We have Ampliseq RNA- seq data from 33 human donors. The donors vary in age from 1 year old to 81 years old. Our goal is to find any Changes in transcript that correlates to age. 5 of the samples have been handled by Another member of our Group and cluster on an MDS- plot(using plotMDS) so I also want to correct for the batch- effect.
Below is a snippet of my code:
#y is a DGElist- object, batch is a factor with states which of the 2 batches our libraries belong to and Anno$Age is a column from a dataframe that specifices the age of each donor.
design<-model.matrix(~batch+as.numeric(Anno$age))

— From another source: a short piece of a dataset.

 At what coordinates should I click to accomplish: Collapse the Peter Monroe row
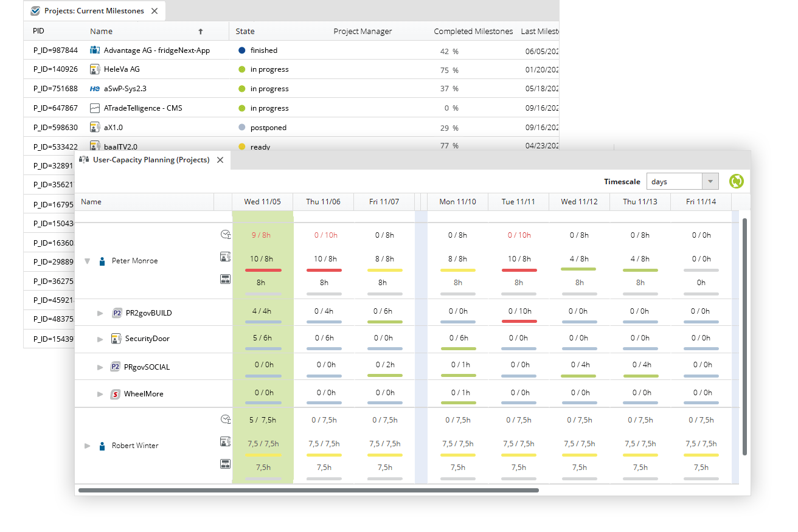coord(87,261)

y<-estimateDispersion(y, design)
fit<-glmQLFit(y, design)
qlf<-glmQLFtest(fit)
5 of our samples have a very high expression of transcripts that is commonly found in a cell type that is found Close to but not in the tissue we are examining. We suspect that it represents contamination but as the samples with the highest expression of these transcripts are older we get a lot of hits("significantly changed" genes) that appear to correlate with age but we suspect may actually be due to the contamination.
Is there any way to compensate for this effect? I have thought about placing the libraries with the most suspected contamination in a separate batch so as to correct for the suspected contamination, but I am hesitant as to whether or not that is reasonable. These samples do not cluster independently on a MDS- plot. We have no other objective way to quantify any contamination so our only way to determine whether contamination exists is from our RNA- seq data and I am concerned we could tailor our data to our expectations.
I am a beginner to bioinformatics and this is my first post so I would appreciate any advise. If you`d like me to revise/restate the question or in any way clarify I'm happy to do so. If you have any concerns about the code snippet shown(or would like to see the entire code), please let me know.
Addition: The ages of the donors are: 1 3 5 8 12 13 14 16 16 16 17 17 18 21 27 28 31 33 35 50 50 55 57 57 58 60 63 72 73 73 77 79 81
I added the
edgeR
tag to attract the developers / maintainers of the tool for an experts opinion. Just to add details, can you post the age distribution of your donors to see if it is continuous or rather bimodal? That might help others to come up with good answers.